[START]

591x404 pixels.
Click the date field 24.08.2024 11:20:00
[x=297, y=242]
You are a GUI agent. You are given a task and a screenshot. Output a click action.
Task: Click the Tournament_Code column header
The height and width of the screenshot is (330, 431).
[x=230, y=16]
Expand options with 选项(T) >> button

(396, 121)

[END]

● **WHAT YOU HAVE TO DO**
Rewrite the data above, replacing each occurrence of "screenshot" with "screen capture" and leaving all other text unchanged.

● **RESPONSE TO THIS EXERCISE**
591x404 pixels.
Click the date field 24.08.2024 11:20:00
[x=297, y=242]
You are a GUI agent. You are given a task and a screen capture. Output a click action.
Task: Click the Tournament_Code column header
The height and width of the screen capture is (330, 431).
[x=230, y=16]
Expand options with 选项(T) >> button

(396, 121)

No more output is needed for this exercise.